(Stored data entries)
§ §

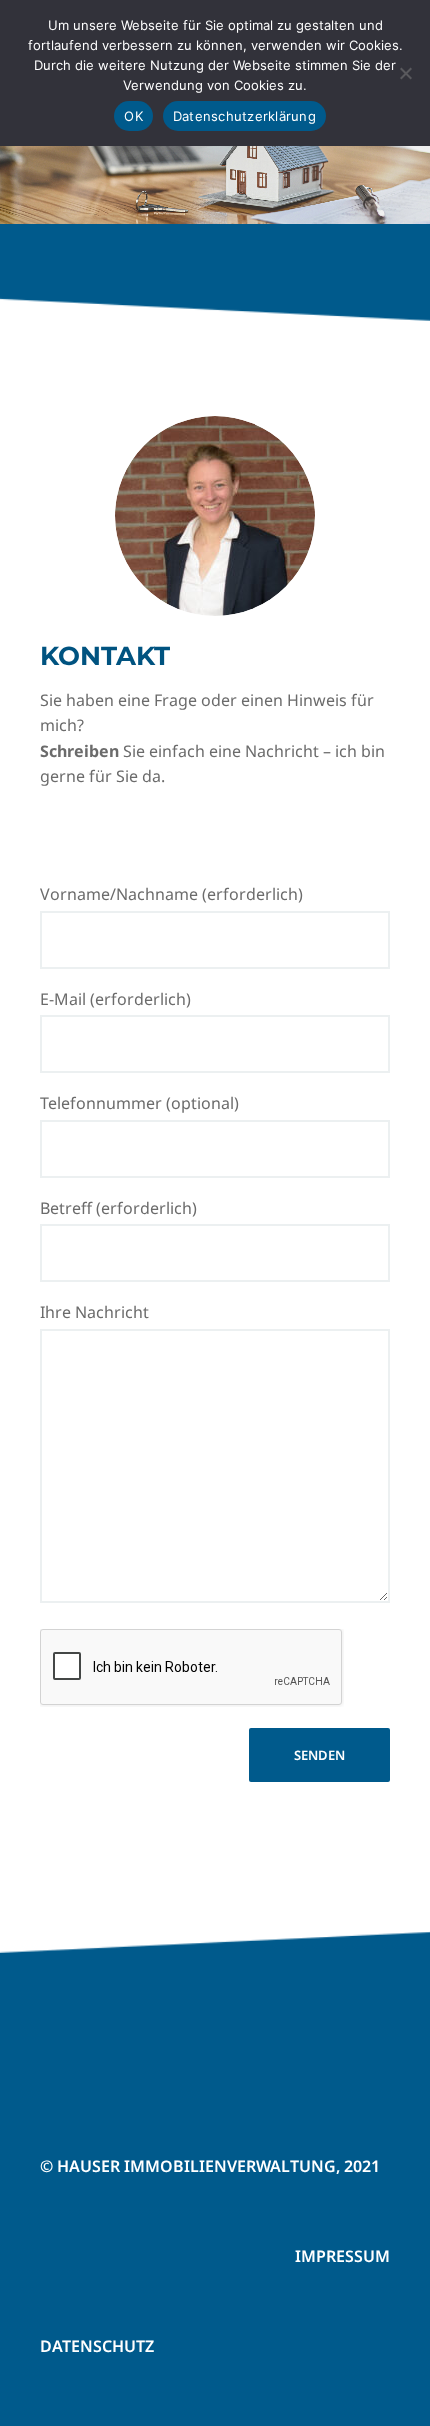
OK (133, 116)
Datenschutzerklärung (244, 116)
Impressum (342, 2256)
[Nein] (405, 73)
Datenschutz (97, 2346)
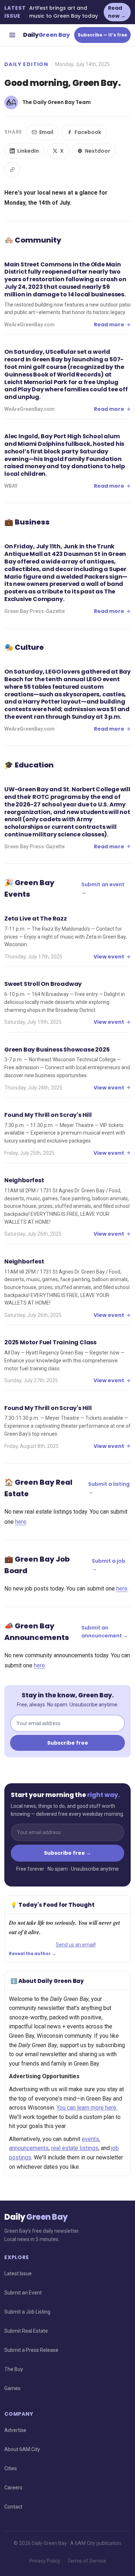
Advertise (15, 2430)
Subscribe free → (67, 1853)
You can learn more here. (87, 2107)
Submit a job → (108, 1564)
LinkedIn (28, 151)
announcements (29, 2148)
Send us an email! (76, 1945)
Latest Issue (18, 2273)
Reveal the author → (32, 1954)
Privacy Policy (44, 2561)
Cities (10, 2468)
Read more (109, 324)
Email (46, 132)
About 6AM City (22, 2449)
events (90, 2139)
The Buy (13, 2369)
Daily (46, 35)
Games (12, 2388)
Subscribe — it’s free (102, 35)
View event (109, 956)
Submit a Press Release (31, 2350)
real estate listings (74, 2148)
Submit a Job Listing (27, 2312)
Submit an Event (23, 2293)
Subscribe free (67, 1742)
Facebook (88, 132)
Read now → (117, 11)
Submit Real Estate (26, 2331)
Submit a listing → (109, 1488)
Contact (13, 2507)
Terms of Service (86, 2561)
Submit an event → (103, 888)
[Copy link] (12, 170)
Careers (13, 2487)
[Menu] (12, 35)
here (20, 1521)
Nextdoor (97, 151)
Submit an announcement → (104, 1631)
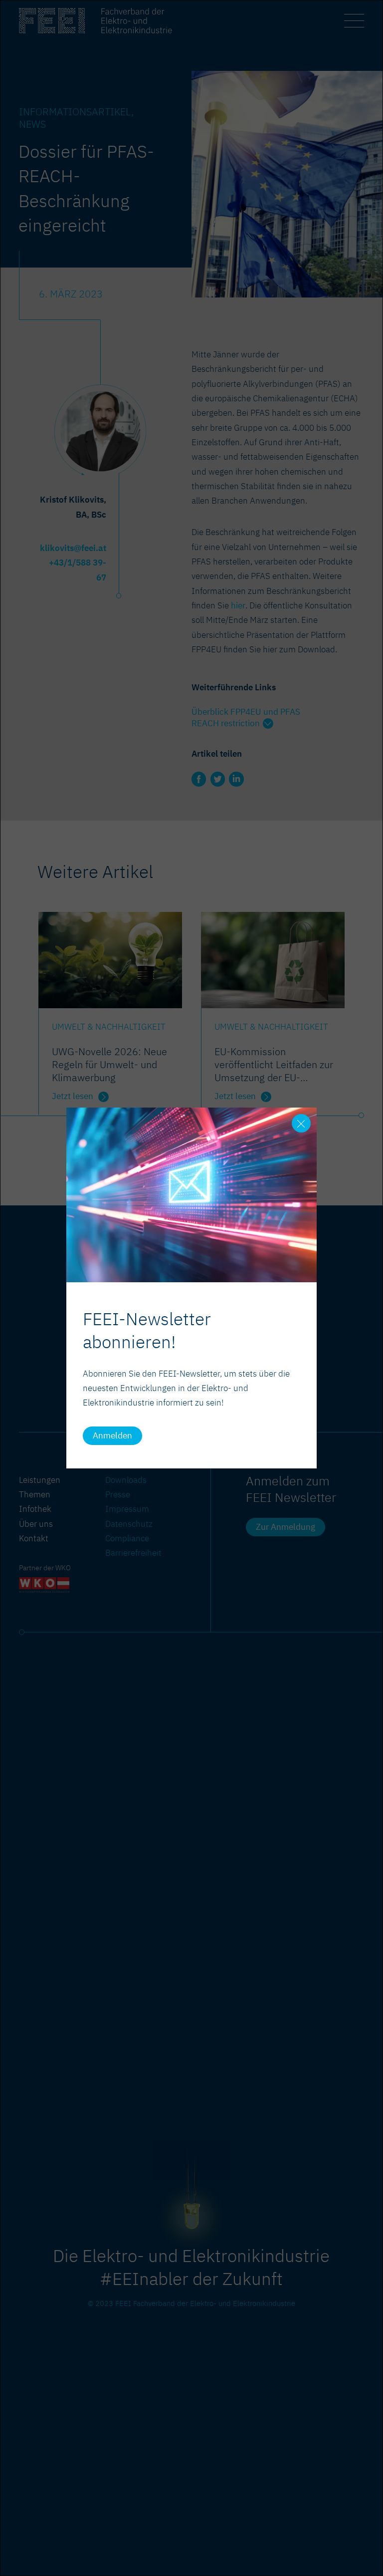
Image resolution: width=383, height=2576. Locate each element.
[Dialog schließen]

§ §

Starting with the first line of the records above and stopping after the line containing "Read now → (117, 11)", repeat every line exactly and leave out the pictures.

OK (133, 116)
Datenschutzerklärung (244, 116)
Impressum (342, 2256)
[Nein] (405, 73)
Datenschutz (97, 2346)
Advertise (15, 2430)
Subscribe free → (67, 1853)
You can learn more here. (87, 2107)
Submit a job → (108, 1564)
LinkedIn (28, 151)
announcements (29, 2148)
Send us an email! (76, 1945)
Latest Issue (18, 2273)
Reveal the author → (32, 1954)
Privacy Policy (44, 2561)
Cities (10, 2468)
Read more (109, 324)
Email (46, 132)
About 6AM City (22, 2449)
events (90, 2139)
The Buy (13, 2369)
Daily (46, 35)
Games (12, 2388)
Subscribe — it’s free (102, 35)
View event (109, 956)
Submit a Press Release (31, 2350)
real estate listings (74, 2148)
Submit a Job Listing (27, 2312)
Submit an Event (23, 2293)
Subscribe free (67, 1742)
Facebook (88, 132)
Read now → (117, 11)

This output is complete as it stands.